When lawmakers return to the Capitol next week, one of the looming issues will be the fate of the budget for the state banking commissioner.
Before recessing for its annual break, the Legislature passed a spending plan that zeroed out the $13 million budget for the Office of the State Banking Commissioner, which regulates state-chartered banks and trust companies in Kansas.
The money for the bank commissioner’s office was deleted as the bank commissioner was engaged in a fight with Beneficient Fiduciary Financial LLC, a new type of financial institution created by the Legislature two years ago.
The institution is known in financial parlance as a Technology-Enabled Fiduciary Financial Institution, which is referred to in shorthand as a TEFFI. It allows affluent investors to borrow against alternative assets that can be hard to turn into cash.
Lawmakers are expected to take up the banking commissioner’s budget next week when they return to the Capitol.
The matter could potentially be resolved by an agreement already reached between the state banking commissioner and Beneficient.
A year ago, the banking commissioner sounded alarms about Beneficient, including his inability at the time to get audited financial statements.
The company also has drawn criticism from a Democratic state senator who suggests the company shouldn’t be trusted to do business in Kansas.
The amendment deleting the funding was offered by Republican state Sen. J.R. Claeys of Salina, who suggested in general terms that the amendment was intended to send a message to the bank commissioner.
“We are looking for the state banking commissioner to be responsive to some items, and the power of the purse is the way we accomplish that,” Claeys said when the amendment was offered in the afternoon of April 4.
“I would expect he will be very responsive after we have zeroed out his budget for ’24 and ’25,” Claeys said.
Claeys declined comment to be more specific.
A spokesperson for Senate President Ty Masterson emphasized that the budget process is not over.
And the governor’s office believes the bank commissioner’s budget will be addressed next week along with other items that are being held until then.

(SUPPLIED DATA):

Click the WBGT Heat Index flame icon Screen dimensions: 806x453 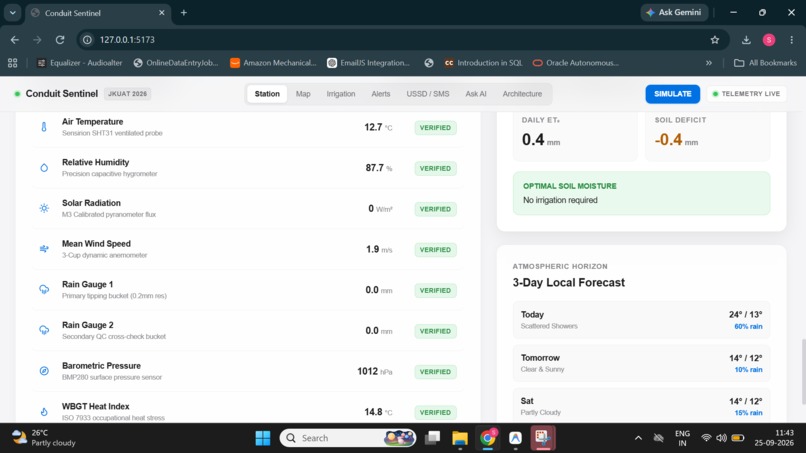pyautogui.click(x=44, y=411)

(EXERCISE A):
In the article about the Kansas banking commissioner's budget, how much was the commissioner's office budget that the Legislature's spending plan zeroed out?
(EXERCISE B):
Update the article about the Kansas banking commissioner's budget from "Before recessing for" up to and including "to the Capitol.", with "affluent" changed to "wealthy".

(ANSWER A):
$13 million.

(ANSWER B):
Before recessing for its annual break, the Legislature passed a spending plan that zeroed out the $13 million budget for the Office of the State Banking Commissioner, which regulates state-chartered banks and trust companies in Kansas.
The money for the bank commissioner’s office was deleted as the bank commissioner was engaged in a fight with Beneficient Fiduciary Financial LLC, a new type of financial institution created by the Legislature two years ago.
The institution is known in financial parlance as a Technology-Enabled Fiduciary Financial Institution, which is referred to in shorthand as a TEFFI. It allows wealthy investors to borrow against alternative assets that can be hard to turn into cash.
Lawmakers are expected to take up the banking commissioner’s budget next week when they return to the Capitol.